A Year in Books/Day 46: Scotch Whisky

  • Title: Scotch Whisky A Liquid History
  • Author: Charles MacLean
  • Year Published: 2005 (Cassell Illustrated)
  • Year Purchased: 2009
  • Source: A dear friend.
  • About: The history of Scotch, covering the years 1494-1994.
  • Motivation: This book was a thank you gift from a close friend. My (now) husband and I love Scotch. In fact, my appreciation of and knowledge about the beverage helped him fall in love with me. Although this is the stuff of another story or ten, our mutual love of the drink has been a pretty constant thread in our relationship. Aw, romance!
  • Times Read: 1
  • Random Excerpt/Page 37: “In 1707 Scotland was one of the poorest and most backward countries in Europe.
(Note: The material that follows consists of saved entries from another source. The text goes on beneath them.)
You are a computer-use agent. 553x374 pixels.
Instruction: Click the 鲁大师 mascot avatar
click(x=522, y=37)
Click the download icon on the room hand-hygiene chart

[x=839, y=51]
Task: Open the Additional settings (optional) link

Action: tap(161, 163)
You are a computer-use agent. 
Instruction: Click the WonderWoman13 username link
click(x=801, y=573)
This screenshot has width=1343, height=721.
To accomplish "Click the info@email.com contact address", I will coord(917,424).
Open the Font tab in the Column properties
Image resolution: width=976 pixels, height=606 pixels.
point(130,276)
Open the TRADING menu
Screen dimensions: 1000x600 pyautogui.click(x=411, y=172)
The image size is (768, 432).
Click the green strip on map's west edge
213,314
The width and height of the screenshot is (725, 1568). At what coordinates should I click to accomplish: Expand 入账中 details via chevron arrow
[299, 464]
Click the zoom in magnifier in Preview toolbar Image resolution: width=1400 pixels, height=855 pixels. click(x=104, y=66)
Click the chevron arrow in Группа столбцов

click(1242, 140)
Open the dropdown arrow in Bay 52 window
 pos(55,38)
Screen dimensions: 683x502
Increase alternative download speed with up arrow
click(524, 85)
Agriculture was at the stage it had reached centuries before; manufacturing, as we understand the term, did not exist. Even the gentry lived in relatively straitened circumstances-an average gentlewoman would possess no more than three or four fine dresses throughout her lifetime.”
  • Happiness Scale: 9 1/2

 

A Year in Books/Day 45: Haunted London

English: Exterior of The Langham, London

Image via Wikipedia

  • Title: Haunted London
  • Author: Richard Jones
  • Year Published: 2004 (Barnes & Noble Books)
  • Year Purchased: 2005
  • Source: Barnes & Noble clearance rack
  • About: A photograph-rich travel book that blends traditional history with paranormal research.
  • Motivation: I’m a history-mad Anglophile with a penchant for off-the-beaten-path adventure.
  • Times Read: 1
  • Random Excerpt/Page 23: “A forerunner of London’s grand hotels, the Langham Hotel was built in 1864. Its Victorian splendor was host to such famous names as Mark Twain, Arnold Bennett, Napoleon III of France, and the composer Dvorak -who managed to offend the sensibilities of the management when, in an attempt to save money, he requested a double room for himself and his adult daughter.”
  • Happiness Scale: 9

A Year in Books/Day 44: Good Old Index

  • Title: Good Old Index The Sherlock Holmes Handbook
  • Author: Thomas W. Ross
  • Year Published: 1997 (Camden House)
  • Year Purchased: 2002/2003
  • Source: Edward R. Hamilton Bookseller Company
  • About: Every single thing you could ever want or need to know about Sherlock Holmes, except, perhaps, which actor best embodies the timeless sleuth.
  • Motivation: Although I am not an obsessive Holmes fanatic, I am quite the ardent reader. I also love lists and encyclopedias.
  • Times Read: Cover-to-cover: 1/As consulting tool: countless

    Sherlock Holmes

    Image via Wikipedia

  • Random Excerpt/Page 62: “Epithets, for Holmes, hurled at him by scoffers: see busybody; cocksure; jack-in-office; theorist; clever.”
  • Happiness Scale: 7

A Year in Books/Day 43: The Big Bam

  • Title: The Big Bam The Life and Times of Babe Ruth
  • Author: Leigh Montville
  • Year Published: 2006 (Doubleday)
  • Year Purchased: 2010
  • Source: History Book Club
  • About: A first-rate biography of Babe Ruth, written by a first-rate sports writer, Leigh Montville (‘Ted Williams’). A good biography is easy enough to find. If you can manage to locate one that combines in-depth research with a nuanced understanding of human psychology, all blended together with sports knowledge and the ability to tell a damn fine story, then you are likely in the presence of greatness.
  • Motivation: I grew up watching baseball with my Grandpa (the Indians, not the Yankees). It remains one of my favorite past-times, evoking fond memories whilst simultaneously creating new ones. I love a good character study and, wow, is Babe Ruth’s life perfect fodder for that!
    Babe Ruth, full-length portrait, standing, fac...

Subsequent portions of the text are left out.